Cameroon is in the grip of spiraling violence that has seen security forces and armed separatists torture and attack people in the country’s English speaking region, a new report by Amnesty International has said.
The human rights group says it has spoken to more than 150 victims and eyewitnesses to gather evidence of escalating violence in the northwest and southwest region of the country.
The report stated that English speakers in the country were being targeted by both the Cameroon military and armed Anglophone separatists in waves of violence that Amnesty describes as “unlawful, excessive and unnecessary.”
In the report titled, “A turn for the worse: Violence and human rights violations in Anglophone Cameroon,” victims gave harrowing accounts of beatings and allegations of simulated electrocution and torture carried out by the military as well as attacks on schools and teachers by armed Anglophone separatists.
Residents of Cameroon’s two English-speaking provinces, which make up 20% of the country’s population, have longstanding grievances against the largely Francophone central government.
They complain of being marginalized and having the French legal and education systems forced upon them, a practice that dates back to the post-colonial 1960s era.
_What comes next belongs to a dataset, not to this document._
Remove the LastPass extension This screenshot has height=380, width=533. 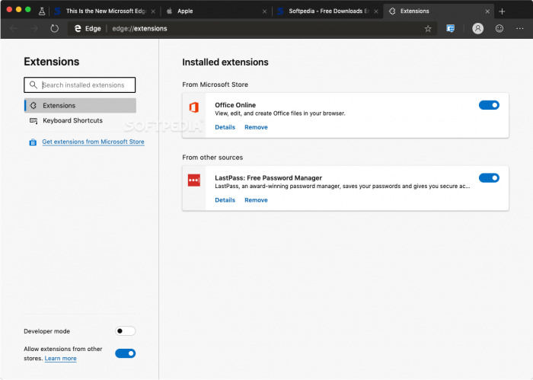tap(256, 200)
Tensions boiled over last year when protesters took to the streets in Cameroon’s Anglophone regions, later calling for symbolic independence from the West African country’s French-speaking majority.
Amnesty says Cameroon’s military has responded to these protests with “torture, unlawful killings and destruction of property.”
Some of the people Amnesty spoke to described being severely beaten with sticks, hammers and while blindfolded by soldiers in the Cameroon army.
One man who spoke to Amnesty said he and others were arrested in December last year and tortured with their hands tied behind their backs.
“They … gagged us and tied our faces with our towels and shorts …” he said.
“They then made us lie in the water, face down for about 45 minutes. … During three days, they beat us with shovels, hammers, planks and cables, kicked us with their boots and poured hot water on us … when I tried to move and shouted, one of them used the cigarette he was smoking to burn me.”
Amnesty said it had also received information about numerous instances of deaths in custody.
Graphic images of torture and mutilated bodies have flooded social media sites as Anglophone Cameroonians appeal for international help against what they say is genocide.
CNN has seen some of these graphic images but cannot independently verify their authenticity.
“Their heavy-handed response will do nothing to calm the violence – in fact it is likely to further alienate Anglophone communities and fuel further unrest,” said Samira Daoud, Amnesty International deputy director for West and Central Africa, in a statement.
For their part, armed separatists reportedly attacked at least 42 schools between February 2017 and May 2018, targeting teachers and students for not taking part in a boycott of schools, long seen as a symbol of Francophone marginalization, Amnesty said.
A teacher told Amnesty he was wounded after a masked gunman, suspected to be a member of an armed separatist group, stormed his school in the northwest province and shot him in the leg.
“The assailant … told me that I was still coming to school in defiance of calls for a schools boycott. He then asked me to raise my hands, but before I could do so, he shot me. I fell to the ground…,” the teacher told Amnesty.
“The armed separatists repeated targeting of the general population demonstrates a total disregard for human life, and is another example of the threat faced by people in the Anglophone regions,” said Daoud.
Didier Badjeck, a spokesman for the army, rejected Amnesty’s claims of torture and violence, dismissing them as “rumors.”
Badjeck told CNN: “The Cameroon army is professional. Amnesty is writing against the armed forces based on rumors.”
Badjeck labeled the armed separatists “terrorists,” and accused them of attacking and burning down schools.
“Since 2016, they have been attacking schools and we are working against terrorists. The army defends itself against attackers,” Badjeck said.
“If any of our soldiers is found to have breached the rules of engagement, they will be punished,” he added.
President Paul Biya has condemned “all acts of violence, regardless of their sources and their perpetrators,” although some see the actions of the security forces as a way to secure his 35-year grip on power.